TASK DETAILS: Scan the records for the word "logo". Report each line where it occurs.

══ LISTED ENTRIES ══

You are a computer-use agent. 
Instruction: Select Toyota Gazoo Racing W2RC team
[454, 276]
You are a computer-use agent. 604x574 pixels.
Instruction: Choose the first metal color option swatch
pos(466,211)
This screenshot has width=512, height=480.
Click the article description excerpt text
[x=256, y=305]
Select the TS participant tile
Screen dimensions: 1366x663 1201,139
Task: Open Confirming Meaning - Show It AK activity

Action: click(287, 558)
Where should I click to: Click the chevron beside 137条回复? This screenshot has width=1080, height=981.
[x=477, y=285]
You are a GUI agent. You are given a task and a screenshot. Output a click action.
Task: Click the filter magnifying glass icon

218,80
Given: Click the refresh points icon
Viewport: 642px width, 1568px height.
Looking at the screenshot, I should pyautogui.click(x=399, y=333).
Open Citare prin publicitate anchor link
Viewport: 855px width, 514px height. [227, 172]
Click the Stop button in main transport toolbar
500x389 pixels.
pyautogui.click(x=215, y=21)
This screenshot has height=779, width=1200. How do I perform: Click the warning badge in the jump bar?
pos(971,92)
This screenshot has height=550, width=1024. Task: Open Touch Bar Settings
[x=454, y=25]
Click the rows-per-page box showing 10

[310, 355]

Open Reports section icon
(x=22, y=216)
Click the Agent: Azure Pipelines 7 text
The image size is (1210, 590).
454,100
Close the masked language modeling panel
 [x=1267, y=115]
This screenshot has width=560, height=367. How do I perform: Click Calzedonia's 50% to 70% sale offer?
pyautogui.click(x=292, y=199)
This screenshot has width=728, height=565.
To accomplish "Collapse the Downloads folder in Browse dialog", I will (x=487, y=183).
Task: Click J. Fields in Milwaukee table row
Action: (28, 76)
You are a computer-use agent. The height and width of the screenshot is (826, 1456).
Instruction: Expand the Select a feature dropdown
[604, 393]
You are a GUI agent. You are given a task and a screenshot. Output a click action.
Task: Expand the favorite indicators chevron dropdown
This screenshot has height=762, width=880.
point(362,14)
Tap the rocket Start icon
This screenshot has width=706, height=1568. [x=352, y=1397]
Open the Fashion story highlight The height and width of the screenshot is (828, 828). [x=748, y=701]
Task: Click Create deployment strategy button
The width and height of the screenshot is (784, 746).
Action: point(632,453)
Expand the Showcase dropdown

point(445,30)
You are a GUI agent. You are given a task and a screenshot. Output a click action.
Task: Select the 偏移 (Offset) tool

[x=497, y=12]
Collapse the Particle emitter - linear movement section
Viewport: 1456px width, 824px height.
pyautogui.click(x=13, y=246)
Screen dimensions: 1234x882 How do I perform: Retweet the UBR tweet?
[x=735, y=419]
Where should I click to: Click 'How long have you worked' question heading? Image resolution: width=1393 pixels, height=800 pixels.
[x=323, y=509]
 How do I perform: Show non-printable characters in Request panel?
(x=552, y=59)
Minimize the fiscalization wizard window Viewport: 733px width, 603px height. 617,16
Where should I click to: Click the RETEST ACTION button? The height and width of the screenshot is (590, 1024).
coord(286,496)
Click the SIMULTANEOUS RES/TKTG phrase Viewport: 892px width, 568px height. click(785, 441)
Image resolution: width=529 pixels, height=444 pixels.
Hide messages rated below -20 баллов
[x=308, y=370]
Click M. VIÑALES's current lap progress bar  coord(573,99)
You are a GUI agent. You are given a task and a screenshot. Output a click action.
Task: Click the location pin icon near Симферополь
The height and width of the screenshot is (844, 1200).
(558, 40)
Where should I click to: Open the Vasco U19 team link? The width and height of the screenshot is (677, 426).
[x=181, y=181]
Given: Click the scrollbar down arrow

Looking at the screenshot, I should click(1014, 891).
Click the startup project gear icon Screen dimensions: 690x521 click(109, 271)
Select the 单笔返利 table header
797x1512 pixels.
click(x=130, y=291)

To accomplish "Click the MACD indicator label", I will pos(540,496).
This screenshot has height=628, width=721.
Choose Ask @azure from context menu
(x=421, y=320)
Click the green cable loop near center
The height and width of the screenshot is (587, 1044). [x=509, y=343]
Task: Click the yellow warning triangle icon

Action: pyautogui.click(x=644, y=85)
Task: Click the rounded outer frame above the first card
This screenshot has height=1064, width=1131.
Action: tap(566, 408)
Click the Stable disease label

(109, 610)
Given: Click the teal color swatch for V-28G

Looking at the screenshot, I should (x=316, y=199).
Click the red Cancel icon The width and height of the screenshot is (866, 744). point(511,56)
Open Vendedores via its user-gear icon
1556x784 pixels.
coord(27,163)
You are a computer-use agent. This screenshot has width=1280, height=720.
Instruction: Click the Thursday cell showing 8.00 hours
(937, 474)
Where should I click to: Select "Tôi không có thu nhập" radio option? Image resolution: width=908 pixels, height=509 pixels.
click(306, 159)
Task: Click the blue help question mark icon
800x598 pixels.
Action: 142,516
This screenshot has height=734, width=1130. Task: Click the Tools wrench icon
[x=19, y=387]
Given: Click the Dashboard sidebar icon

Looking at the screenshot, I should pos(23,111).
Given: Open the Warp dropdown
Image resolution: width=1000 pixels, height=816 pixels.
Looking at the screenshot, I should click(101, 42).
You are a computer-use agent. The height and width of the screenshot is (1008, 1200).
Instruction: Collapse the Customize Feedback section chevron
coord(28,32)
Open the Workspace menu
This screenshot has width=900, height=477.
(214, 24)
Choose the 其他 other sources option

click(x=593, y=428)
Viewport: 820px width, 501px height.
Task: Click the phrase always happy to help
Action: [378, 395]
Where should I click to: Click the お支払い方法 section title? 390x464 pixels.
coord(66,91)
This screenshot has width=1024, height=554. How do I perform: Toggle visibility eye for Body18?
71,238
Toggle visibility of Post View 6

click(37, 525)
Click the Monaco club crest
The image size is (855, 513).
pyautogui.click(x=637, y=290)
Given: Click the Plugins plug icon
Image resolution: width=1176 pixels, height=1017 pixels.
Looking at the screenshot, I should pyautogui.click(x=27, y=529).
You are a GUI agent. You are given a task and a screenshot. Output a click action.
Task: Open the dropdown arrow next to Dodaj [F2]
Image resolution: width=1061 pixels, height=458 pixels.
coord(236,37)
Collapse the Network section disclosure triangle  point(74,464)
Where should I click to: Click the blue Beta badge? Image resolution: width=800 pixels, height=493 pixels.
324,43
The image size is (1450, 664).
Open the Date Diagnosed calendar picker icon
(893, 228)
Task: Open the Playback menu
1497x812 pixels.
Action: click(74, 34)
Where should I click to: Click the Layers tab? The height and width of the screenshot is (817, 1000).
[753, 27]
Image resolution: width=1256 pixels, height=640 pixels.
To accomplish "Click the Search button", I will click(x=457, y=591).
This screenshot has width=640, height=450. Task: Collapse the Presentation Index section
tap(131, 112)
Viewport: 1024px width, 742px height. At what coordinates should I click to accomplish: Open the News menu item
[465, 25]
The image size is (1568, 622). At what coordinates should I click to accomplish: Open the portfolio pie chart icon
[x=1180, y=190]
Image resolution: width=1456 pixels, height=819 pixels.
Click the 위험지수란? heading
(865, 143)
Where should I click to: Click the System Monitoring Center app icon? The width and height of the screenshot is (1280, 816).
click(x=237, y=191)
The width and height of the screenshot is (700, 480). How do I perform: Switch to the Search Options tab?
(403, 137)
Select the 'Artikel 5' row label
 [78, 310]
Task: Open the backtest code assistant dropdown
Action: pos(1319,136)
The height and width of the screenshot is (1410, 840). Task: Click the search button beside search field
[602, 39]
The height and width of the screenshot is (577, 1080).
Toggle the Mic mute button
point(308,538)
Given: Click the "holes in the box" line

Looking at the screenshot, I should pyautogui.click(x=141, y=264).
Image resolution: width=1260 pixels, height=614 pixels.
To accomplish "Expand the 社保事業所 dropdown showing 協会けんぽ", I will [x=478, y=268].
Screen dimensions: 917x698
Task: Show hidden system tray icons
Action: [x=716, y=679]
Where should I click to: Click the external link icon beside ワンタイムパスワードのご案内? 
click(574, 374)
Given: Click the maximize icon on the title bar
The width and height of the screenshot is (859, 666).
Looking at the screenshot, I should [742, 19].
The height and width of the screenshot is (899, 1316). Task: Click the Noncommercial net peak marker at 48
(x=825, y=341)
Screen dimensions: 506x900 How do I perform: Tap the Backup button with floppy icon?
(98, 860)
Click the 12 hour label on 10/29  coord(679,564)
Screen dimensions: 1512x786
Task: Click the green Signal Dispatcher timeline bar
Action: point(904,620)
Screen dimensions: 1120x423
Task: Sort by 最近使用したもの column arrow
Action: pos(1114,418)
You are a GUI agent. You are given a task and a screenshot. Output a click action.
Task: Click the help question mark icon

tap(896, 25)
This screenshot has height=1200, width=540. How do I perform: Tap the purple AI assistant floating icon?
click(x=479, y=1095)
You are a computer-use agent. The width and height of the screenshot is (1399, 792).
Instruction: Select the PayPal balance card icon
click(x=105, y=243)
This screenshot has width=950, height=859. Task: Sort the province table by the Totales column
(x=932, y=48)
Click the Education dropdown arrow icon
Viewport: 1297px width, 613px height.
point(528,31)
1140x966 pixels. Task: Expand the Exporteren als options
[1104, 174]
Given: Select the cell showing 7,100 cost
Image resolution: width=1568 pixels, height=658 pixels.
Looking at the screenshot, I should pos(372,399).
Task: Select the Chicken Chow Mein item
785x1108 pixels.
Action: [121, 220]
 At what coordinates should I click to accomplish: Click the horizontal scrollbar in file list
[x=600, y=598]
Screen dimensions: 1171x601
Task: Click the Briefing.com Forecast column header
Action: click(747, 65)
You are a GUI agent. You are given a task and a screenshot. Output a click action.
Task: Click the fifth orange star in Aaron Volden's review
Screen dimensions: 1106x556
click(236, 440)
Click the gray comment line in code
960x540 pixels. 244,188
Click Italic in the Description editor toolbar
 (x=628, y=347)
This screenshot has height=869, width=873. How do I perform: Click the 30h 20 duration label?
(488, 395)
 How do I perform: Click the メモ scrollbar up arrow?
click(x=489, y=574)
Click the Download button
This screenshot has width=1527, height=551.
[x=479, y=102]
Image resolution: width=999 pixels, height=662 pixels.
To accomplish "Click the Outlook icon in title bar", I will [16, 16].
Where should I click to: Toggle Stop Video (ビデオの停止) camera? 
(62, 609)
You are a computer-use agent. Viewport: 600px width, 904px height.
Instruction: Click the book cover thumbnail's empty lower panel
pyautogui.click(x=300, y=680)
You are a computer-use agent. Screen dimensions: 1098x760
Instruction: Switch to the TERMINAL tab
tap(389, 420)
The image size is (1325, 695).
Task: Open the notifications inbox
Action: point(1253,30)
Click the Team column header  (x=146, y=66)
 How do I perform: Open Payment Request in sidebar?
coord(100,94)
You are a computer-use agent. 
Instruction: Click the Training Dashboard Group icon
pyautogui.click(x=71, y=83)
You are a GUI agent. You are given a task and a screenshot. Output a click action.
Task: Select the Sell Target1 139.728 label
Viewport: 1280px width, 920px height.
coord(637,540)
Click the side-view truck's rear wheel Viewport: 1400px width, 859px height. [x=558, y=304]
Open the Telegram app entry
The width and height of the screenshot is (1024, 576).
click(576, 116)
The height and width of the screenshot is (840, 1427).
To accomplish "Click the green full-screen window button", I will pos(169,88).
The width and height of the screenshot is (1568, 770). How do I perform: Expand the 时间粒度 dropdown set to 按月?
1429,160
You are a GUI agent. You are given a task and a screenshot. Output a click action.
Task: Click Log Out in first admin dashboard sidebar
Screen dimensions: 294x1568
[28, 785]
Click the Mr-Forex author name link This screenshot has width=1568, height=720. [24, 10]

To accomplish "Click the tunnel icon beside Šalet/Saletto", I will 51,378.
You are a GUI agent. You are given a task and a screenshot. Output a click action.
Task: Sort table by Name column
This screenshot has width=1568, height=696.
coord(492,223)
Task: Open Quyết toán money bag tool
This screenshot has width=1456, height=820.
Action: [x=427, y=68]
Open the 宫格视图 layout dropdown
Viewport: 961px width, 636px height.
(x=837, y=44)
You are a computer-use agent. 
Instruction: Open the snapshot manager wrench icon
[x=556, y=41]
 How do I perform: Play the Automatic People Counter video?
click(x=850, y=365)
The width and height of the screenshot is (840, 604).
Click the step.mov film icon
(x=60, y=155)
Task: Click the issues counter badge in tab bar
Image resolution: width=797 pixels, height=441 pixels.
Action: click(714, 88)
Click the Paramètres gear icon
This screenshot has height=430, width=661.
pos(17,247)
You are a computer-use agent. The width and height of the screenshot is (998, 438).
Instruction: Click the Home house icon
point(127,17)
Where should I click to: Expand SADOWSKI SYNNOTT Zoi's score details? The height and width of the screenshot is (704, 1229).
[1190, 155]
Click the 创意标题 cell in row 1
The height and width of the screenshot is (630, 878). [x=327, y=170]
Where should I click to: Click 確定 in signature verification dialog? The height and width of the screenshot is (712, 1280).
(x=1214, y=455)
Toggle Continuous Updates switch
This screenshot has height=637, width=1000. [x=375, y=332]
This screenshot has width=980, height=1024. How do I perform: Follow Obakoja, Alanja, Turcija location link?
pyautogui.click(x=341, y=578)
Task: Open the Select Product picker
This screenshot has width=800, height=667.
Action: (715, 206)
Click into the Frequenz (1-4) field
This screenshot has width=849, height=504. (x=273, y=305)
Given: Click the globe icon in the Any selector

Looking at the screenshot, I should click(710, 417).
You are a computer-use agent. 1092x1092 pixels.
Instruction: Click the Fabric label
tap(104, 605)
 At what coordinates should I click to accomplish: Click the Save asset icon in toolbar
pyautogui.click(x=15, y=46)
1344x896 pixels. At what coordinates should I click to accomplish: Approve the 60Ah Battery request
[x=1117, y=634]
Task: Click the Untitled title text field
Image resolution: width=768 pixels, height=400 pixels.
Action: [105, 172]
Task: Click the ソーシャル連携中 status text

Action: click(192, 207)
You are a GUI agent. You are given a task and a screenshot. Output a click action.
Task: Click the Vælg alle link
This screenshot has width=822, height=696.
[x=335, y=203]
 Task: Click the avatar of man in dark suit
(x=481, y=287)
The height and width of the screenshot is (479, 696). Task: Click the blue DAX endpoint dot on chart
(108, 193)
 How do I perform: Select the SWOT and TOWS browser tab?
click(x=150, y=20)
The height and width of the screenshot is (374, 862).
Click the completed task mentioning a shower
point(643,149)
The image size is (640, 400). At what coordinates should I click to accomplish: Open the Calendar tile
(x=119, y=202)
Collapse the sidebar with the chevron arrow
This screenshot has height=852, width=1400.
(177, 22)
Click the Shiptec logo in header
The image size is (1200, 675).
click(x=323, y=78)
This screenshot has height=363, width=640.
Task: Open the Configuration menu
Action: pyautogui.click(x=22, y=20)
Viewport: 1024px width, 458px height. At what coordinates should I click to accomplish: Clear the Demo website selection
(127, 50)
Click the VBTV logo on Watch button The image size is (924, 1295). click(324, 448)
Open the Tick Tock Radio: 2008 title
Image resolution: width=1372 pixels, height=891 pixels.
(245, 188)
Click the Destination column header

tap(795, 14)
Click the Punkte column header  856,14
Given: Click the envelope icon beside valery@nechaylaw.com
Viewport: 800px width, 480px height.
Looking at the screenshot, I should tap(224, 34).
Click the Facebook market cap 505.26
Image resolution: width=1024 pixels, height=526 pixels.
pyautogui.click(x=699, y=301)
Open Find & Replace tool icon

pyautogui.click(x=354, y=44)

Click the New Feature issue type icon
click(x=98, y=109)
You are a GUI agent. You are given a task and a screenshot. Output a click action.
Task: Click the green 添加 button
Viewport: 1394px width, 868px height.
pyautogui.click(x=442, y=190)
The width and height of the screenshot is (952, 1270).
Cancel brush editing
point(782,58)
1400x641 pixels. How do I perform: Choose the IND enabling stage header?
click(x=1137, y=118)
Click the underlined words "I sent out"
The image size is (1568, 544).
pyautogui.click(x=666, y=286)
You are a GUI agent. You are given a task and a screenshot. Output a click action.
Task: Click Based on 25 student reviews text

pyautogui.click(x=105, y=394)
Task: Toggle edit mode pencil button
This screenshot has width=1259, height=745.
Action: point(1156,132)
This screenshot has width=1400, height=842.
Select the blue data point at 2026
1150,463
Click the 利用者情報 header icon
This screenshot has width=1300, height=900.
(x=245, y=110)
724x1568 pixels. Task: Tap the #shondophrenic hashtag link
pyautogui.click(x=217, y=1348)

═══

TASK OUTPUT:
Click the Shiptec logo in header
Click the VBTV logo on Watch button The image size is (924, 1295). click(324, 448)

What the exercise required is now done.